Both by statute and by amendment to its state constitution, Alabama banned marriages of same-sex couples. Several same-sex couples challenged Alabama’s marriage bans in federal district court and obtained a ruling in January 2015 declaring the marriage bans unconstitutional and forbidding the state’s attorney general to enforce them.
Under normal circumstances, that ruling would have sufficed to bring marriage equality to the state. In an unusual move, however, Roy Moore, then Chief Justice of the Alabama Supreme Court, issued a memorandum declaring that the state officials responsible for issuing marriage licenses in Alabama fell under his jurisdiction and should not grant marriage licenses to same-sex couples. The plaintiffs from the initial lawsuit filed an emergency motion and obtained an order from the district court requiring a specific state official to issue their marriage licenses.
A religious-right legal group then seized on the idea underlying Justice Moore’s earlier memorandum, and initiated an unusual proceeding in the Alabama Supreme Court. As a result, in March 2015, Alabama’s Supreme Court issued a ruling directly contradicting the federal district court’s decision. While conceding that the named state official was bound by federal law to comply with the district court’s order, the state Supreme Court forbade other state officials to issue marriage licenses to same-sex couples.
We represented several same-sex couples denied the opportunity to wed in the wake of the Alabama Supreme Court’s ruling. We, along with ACLU, the National Center for Lesbian Rights, and the Southern Poverty Law Center, filed motions with the federal district court in March 2015 seeking to certify the case as a class action—a suit brought on behalf of all same-sex couples in the state against all relevant state officials—and requesting an injunction that would override the Alabama Supreme Court’s order.
In May 2015, the court agreed to certify the case as a class action and granted a preliminary injunction requiring state officials to issue marriage licenses to same-sex couples. The court put the preliminary injunction on hold, however, until the Supreme Court issued its impending decision on marriage equality in Obergefell v. Hodges.
After the Supreme Court handed down its opinion recognizing the right of same-sex couples to wed, the preliminary injunction went into effect, and we moved to make the injunction permanent. In October 2015, the Alabama Attorney General, one of the defendants in the case, moved to have all claims against him dismissed. We opposed this motion, arguing that the court needed to grant a permanent injunction in order to protect the rights of same-sex couples in the future.
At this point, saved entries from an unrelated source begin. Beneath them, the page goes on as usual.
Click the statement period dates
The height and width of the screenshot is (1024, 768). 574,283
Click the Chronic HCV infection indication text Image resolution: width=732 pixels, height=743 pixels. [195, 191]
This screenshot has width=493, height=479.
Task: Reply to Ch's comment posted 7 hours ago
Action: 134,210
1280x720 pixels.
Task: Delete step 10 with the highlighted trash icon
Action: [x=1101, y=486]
In January 2016, Justice Moore issued an administrative order declaring that the state’s “probate judges have a ministerial duty not to issue any marriage license” to same-sex couples—demonstrating the need for a permanent injunction. Additionally, in March 2016, the Alabama Supreme Court dismissed the case that had been brought by the religious-right legal group. In a concurring opinion, Justice Moore argued that this dismissal left intact the court’s earlier orders forbidding issuance of marriage licenses to same-sex couples. He also claimed that state officials are empowered to ignore U.S. Supreme Court opinions, like Obergefell v. Hodges, that violate “divine law.”
In June 2016, the district court agreed with our arguments in opposition to the Attorney General’s motion to dismiss and entered a permanent injunction upholding the rights of same-sex couples to marry. This case is now concluded.